The Yablonski Murders

Brian Hogbin

Monday morning, January 5, 1970-- it was Inauguration Day and all over Pennsylvania mayors, judges and other officials were being sworn in. Ken Yablonski's father, long active in Washington County and Pennsylvania politics, was noticeably absent. After attempting to call his family whom he had not seen since Christmas, Ken and his friend William C. Stewart decided to drive to his parent's farmhouse in Clarksville. The following is Ken Yablonski's courtroom account of what he found that eleventh day after Christmas:

When I got to the top of the steps and looked toward the bedrooms on the right, I saw what appeared to be a very large body laying on the bed completely covered by, like, a quilt, a bedspread or something like that. I ran into the room. It looked too large to be my mother. I thought it was my father, or I didn't know really, and the face was covered as though they pulled the cover over their face.

I took the cover and I pulled it back. I couldn't see the face because it was all black or dark. But I could see the long hair and that's when I realized it was my mother. I looked for my father. I didn't see him on the bed. There were some times he snored or that sort of thing; they would sleep in separate bedrooms, so I thought maybe he was in another bedroom.

  • I ran out of that bedroom and ran into what used to be my brother's and my bedroom. I ran in there looking for my father and I saw my sister.

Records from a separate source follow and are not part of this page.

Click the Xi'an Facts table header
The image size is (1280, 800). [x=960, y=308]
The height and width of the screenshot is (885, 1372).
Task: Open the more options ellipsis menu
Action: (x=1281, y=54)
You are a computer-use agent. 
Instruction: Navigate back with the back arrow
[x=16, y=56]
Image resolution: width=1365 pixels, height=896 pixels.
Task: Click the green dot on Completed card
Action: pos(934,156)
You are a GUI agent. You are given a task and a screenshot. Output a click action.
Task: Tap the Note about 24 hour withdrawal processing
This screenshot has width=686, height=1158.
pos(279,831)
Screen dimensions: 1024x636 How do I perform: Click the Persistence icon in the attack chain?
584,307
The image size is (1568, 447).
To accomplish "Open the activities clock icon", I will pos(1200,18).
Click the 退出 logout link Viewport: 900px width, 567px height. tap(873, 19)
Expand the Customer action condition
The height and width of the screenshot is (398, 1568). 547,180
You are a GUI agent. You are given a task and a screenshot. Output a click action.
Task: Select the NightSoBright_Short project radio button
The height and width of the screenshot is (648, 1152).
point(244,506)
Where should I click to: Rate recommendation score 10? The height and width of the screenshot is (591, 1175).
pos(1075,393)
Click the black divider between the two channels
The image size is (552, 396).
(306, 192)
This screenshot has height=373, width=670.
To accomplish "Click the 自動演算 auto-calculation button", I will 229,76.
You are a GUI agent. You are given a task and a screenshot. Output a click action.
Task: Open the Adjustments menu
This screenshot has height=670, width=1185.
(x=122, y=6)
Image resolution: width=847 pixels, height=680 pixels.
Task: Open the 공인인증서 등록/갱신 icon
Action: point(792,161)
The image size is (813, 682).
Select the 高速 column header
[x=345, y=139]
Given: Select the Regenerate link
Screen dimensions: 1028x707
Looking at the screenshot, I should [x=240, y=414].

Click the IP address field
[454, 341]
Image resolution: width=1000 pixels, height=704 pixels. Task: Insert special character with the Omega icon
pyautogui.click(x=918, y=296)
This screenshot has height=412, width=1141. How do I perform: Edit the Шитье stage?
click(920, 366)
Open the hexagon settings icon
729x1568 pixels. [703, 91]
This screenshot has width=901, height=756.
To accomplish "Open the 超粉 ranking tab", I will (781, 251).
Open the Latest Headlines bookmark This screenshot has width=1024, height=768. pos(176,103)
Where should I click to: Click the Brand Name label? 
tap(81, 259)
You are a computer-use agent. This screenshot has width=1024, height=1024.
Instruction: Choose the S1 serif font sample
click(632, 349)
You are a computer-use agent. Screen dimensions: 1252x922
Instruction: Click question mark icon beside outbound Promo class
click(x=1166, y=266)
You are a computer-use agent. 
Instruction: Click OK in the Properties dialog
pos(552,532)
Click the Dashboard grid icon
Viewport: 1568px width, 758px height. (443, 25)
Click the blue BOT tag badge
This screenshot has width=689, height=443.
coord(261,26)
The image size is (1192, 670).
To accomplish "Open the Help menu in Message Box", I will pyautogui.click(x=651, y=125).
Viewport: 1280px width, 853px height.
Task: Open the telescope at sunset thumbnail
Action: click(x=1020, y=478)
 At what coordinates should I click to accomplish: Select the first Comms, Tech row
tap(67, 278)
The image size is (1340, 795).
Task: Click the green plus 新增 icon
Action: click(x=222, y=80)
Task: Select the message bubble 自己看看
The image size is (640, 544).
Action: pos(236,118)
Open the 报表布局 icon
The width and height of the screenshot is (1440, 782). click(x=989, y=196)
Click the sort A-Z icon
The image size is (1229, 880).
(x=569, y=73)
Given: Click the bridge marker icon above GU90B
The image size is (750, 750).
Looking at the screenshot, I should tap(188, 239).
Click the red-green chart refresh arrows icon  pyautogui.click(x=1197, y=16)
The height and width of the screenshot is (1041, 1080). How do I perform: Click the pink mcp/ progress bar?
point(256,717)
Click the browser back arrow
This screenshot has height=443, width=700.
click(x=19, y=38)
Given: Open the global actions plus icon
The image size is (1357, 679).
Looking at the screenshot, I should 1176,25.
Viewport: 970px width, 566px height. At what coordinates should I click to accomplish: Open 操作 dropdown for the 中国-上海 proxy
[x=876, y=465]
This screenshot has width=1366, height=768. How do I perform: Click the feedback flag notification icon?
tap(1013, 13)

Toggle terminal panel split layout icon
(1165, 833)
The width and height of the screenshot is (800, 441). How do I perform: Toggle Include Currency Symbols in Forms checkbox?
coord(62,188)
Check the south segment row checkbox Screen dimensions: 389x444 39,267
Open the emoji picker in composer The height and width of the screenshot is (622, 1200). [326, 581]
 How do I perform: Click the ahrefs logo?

    She was laying face down on the bed right next to the door and there was just blood all over the bed. It was just all around and her body was sort of dark in color, and as I could see her legs, I remember blood all over the bed.

    As I was looking-I was still looking for my father-I remember saying, "Where's my Dad? Where is he? What did they do to him?" I don't know whether I went into the other bedroom or not.

    Then I ran back, this time all the way in my parents' bedroom and down around the bed. And this time I saw my father. He was off on the other side of the bed. My mother was on the near side closest to the door.

    He was off the bed in almost like a kneeling, collapsed sort of positionÖpropped up against, I think, the end table. I'm not sure. I remember seeing a lot of blood, looked like blood. I remember seeing a spotÖHe had an undershirt on, and I just looked. I don't know that I did anything else, and then I ran out of the room and I ran downstairs. (Brown 3)

  • The killings of Joseph "Jock" Yablonski and his family were brutal. He had five shells pumped into him; his wife Margaret had two and their daughter Charlotte also two. The family had been asleep when the killers broke in and surprised them. The lives of Yablonski and his family were snuffed out to eliminate the challenge he represented in the United Mine Workers of America (U.M.W.A.) presidential election and threat to incumbent president Tony Boyle.

    Yablonski was long associated with mining politics, having worked and organized in the Appalachian highlands for nearly forty years. He was born in Pittsburgh on March 3, 1910, and he began working in the mines as a boy. After seeing his father killed in a mining explosion, he had moved up through the business side of the union. In 1934 Yablonski was elected to represent 15,000 miners as a member of District 5's policy-making executive board. He was only twenty-four (Armbrister 40).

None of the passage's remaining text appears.